───── TEXT BLOCK ─────
Part of my job as a Educational Technology Coordinator is to disseminate information on Digital Citizenship. A presentation about Wireless Internet to our Joint School Councils last year earned me invitations to present to students grade 3-10 and to other school councils on how best to manage your digital footprint and be safer online. Part of this presentation now includes a section on Creative Commons and Copyright and having students sit at a computer and bookmark the creative commons search engine. While this is a small portion of ethical use, it is a start. Being the Moodle Administrator also means I have to contact teachers and students, on occasion, and ask them to removed material that violates copyright.

I wear a variety of different hats which allow me to engage in professional growth and leadership. With our professional association in Alberta, Alberta Teachers Association, I am a PD facilitator for Region A in the north as well as the Region A representative for the Educational Technology Council where my portfolio includes learning management systems and professional learning networks. In these two roles I get to meet and work with people from outside my district and in some cases around the world. Being an active participant in the planning process for Professional Development from the far north has made me stretch my technical muscles to include such tools as Skype, Google Docs as well as moodle and elluminate which I am more familiar with. I am also actively involved with the Northwest Regional Learning Consortium in offering Professional Development sessions on Moodle, Social Studies and Smartboards,  and Podcasting. I am an active member of twitter and try to participate in Tuesday’s #edchats, I read and comment on a variety of educational technology blogs and belong to a number of online communities like Classroom 2.0 and Smartboard Revolution. My goal this year is to encourage more of my colleagues to become engaged in these global sharing spaces. In turn these global conversation will be brought into the classroom.
─────
TASK INSTRUCTIONS:
• a. In the account of the educational technology coordinator's work, which region is the writer a PD facilitator for?
• b. Carry on the account of the educational technology coordinator's work from its final sentence.
───── MATERIAL PROVIDED ─────
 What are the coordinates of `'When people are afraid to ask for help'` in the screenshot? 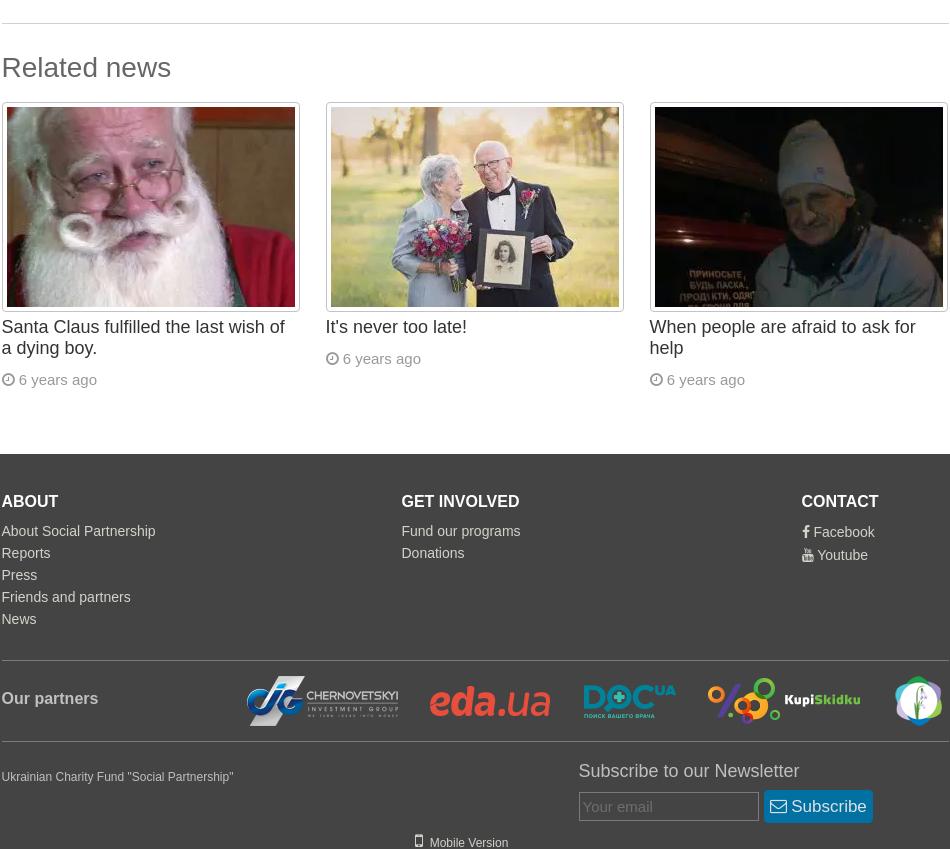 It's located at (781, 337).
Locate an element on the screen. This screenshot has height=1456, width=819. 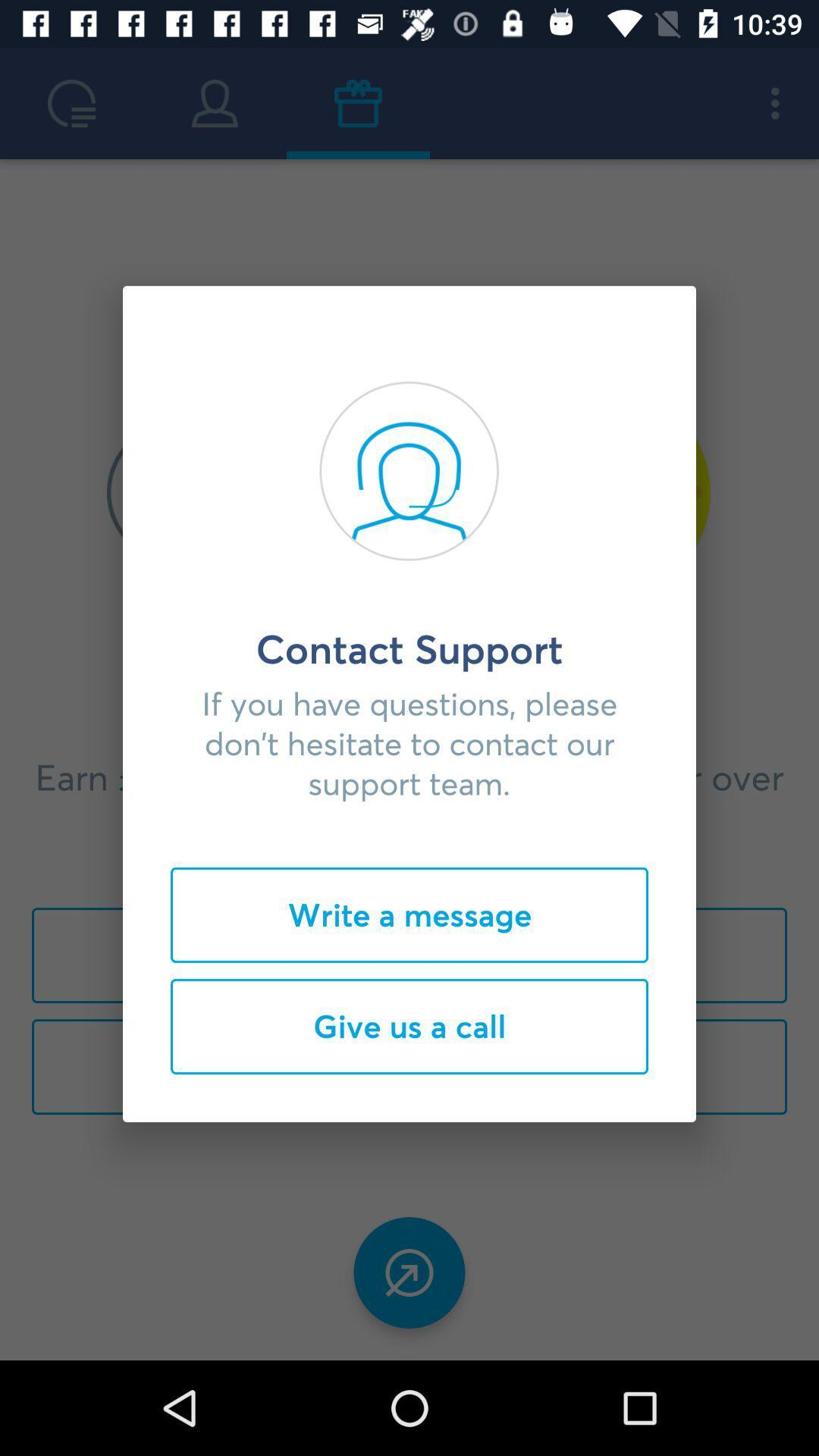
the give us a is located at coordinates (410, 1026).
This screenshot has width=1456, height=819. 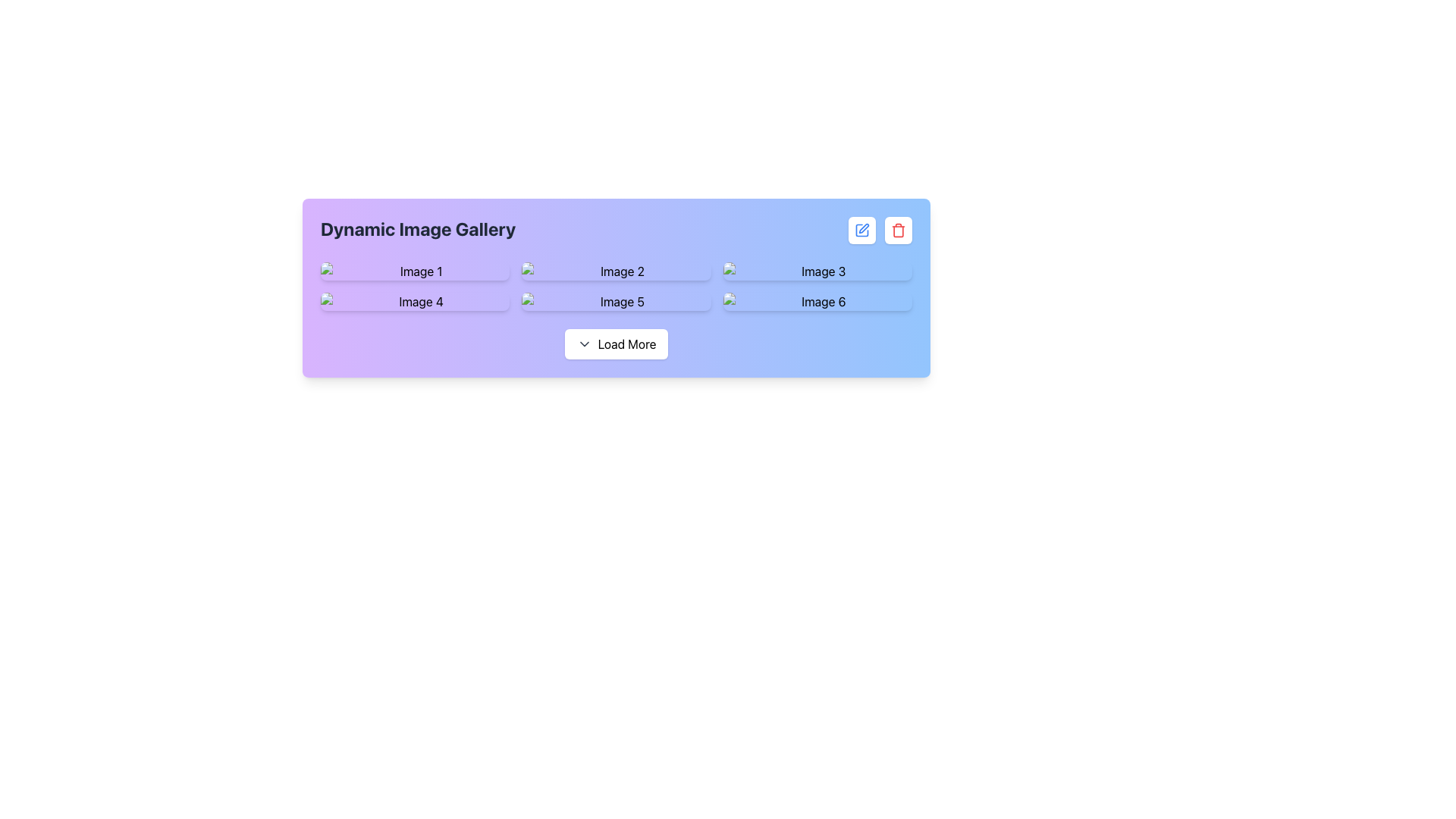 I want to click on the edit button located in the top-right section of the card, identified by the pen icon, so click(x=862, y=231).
─────
PER-TASK OUTPUTS:
• a. Region A in the north.

• b.
There are a couple of areas that I would like to work on during this course, and others. “Evaluate and reflect on current research and professional practice” is probably the area of greatest need for me. I am becoming well acquainted with the Educause website which in turn has forced me to pull out some of my educational technology books. Taking the time to see where current educational research is an area that I have not made enough time for. Another area of need for me is helping teachers and students manage and asses their own progress. The assessment tools in Moodle is an area where I have had very little experience, even though I know they are powerful, and I am looking forward to experimenting with them further. Finally I am intrigued with the idea of blog as e-portfolio, this is something that I have been wanting to do with my students and teachers and this will provide me the opportunity to explore this on a platform, WordPress, that I am not at all familiar with.